Supplied data =
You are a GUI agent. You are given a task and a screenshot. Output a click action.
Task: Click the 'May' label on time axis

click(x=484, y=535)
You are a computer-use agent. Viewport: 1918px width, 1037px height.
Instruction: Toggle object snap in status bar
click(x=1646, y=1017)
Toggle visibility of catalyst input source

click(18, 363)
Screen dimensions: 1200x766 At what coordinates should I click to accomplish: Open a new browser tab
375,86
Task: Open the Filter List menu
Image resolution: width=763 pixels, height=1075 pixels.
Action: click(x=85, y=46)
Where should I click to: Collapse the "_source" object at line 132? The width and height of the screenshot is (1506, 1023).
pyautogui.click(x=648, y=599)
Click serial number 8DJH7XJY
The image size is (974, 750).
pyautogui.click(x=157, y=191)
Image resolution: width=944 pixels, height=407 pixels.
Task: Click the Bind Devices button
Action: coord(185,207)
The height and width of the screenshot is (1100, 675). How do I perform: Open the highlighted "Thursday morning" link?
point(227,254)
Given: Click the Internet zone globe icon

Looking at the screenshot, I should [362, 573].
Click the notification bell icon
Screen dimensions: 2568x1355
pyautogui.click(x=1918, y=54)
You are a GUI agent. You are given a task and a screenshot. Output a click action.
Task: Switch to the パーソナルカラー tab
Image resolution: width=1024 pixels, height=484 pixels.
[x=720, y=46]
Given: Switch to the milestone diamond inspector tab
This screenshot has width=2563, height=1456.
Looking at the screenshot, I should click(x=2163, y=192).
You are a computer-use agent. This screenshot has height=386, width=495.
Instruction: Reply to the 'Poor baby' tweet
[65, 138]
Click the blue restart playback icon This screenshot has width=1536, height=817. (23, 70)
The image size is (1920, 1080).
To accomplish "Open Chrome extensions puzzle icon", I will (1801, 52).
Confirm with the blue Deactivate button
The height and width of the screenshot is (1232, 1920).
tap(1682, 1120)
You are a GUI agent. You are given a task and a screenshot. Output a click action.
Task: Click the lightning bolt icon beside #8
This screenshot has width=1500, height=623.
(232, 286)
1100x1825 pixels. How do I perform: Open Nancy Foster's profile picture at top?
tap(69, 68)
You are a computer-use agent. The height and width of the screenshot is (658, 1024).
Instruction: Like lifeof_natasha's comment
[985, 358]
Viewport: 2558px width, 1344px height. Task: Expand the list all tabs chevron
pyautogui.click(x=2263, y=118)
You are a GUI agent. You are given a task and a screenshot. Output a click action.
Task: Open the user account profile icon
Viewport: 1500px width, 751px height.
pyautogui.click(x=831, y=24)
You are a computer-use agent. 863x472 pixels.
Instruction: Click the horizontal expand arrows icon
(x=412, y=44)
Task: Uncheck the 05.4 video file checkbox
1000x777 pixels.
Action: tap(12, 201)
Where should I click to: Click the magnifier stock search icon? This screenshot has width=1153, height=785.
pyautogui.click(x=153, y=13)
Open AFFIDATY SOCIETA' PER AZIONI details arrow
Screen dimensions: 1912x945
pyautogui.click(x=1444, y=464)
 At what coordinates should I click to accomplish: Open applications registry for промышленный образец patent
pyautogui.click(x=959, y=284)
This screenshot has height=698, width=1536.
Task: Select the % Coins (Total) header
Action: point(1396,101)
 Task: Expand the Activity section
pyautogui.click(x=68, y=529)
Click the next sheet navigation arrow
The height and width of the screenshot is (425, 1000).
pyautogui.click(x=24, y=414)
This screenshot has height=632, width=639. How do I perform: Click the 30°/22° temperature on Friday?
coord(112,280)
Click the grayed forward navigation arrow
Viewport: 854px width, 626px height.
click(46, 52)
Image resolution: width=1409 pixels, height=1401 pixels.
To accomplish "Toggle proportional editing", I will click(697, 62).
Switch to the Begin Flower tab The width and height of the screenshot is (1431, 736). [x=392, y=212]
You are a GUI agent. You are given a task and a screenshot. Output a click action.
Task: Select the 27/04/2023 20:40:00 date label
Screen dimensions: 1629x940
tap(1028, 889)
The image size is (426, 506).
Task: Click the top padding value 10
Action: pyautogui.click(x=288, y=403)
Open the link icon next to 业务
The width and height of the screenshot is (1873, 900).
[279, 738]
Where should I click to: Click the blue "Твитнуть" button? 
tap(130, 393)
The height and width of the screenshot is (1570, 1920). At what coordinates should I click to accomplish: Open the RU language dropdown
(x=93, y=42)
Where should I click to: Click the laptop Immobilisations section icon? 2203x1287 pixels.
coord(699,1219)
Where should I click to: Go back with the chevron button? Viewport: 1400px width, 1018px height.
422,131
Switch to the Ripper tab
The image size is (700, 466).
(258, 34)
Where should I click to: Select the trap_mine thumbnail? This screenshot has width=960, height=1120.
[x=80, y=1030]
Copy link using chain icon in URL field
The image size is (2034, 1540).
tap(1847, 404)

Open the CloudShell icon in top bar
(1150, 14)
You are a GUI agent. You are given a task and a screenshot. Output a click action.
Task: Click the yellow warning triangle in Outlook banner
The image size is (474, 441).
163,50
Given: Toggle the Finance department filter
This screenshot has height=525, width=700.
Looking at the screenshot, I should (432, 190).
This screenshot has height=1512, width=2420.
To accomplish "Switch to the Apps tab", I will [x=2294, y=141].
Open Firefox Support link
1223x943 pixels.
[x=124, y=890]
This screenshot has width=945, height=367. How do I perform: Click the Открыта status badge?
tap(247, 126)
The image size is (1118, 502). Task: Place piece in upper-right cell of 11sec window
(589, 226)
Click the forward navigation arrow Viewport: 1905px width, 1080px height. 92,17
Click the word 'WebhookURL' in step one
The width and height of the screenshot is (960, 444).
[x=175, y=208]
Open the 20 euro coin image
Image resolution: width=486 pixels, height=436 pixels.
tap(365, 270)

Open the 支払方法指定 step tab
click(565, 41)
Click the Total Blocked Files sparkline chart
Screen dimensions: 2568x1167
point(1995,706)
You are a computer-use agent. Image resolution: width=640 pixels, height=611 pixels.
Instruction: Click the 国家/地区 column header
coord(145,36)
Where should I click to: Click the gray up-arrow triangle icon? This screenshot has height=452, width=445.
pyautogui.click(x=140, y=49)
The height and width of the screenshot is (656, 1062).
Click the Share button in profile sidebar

Problem details = Reproduce the data above verbatim, beginning at the line that contains "You are a computer-use agent. Image" and continuing through the last line of the data.

Solution =
You are a computer-use agent. Image resolution: width=640 pixels, height=611 pixels.
Instruction: Click the 国家/地区 column header
coord(145,36)
Where should I click to: Click the gray up-arrow triangle icon? This screenshot has height=452, width=445.
pyautogui.click(x=140, y=49)
The height and width of the screenshot is (656, 1062).
Click the Share button in profile sidebar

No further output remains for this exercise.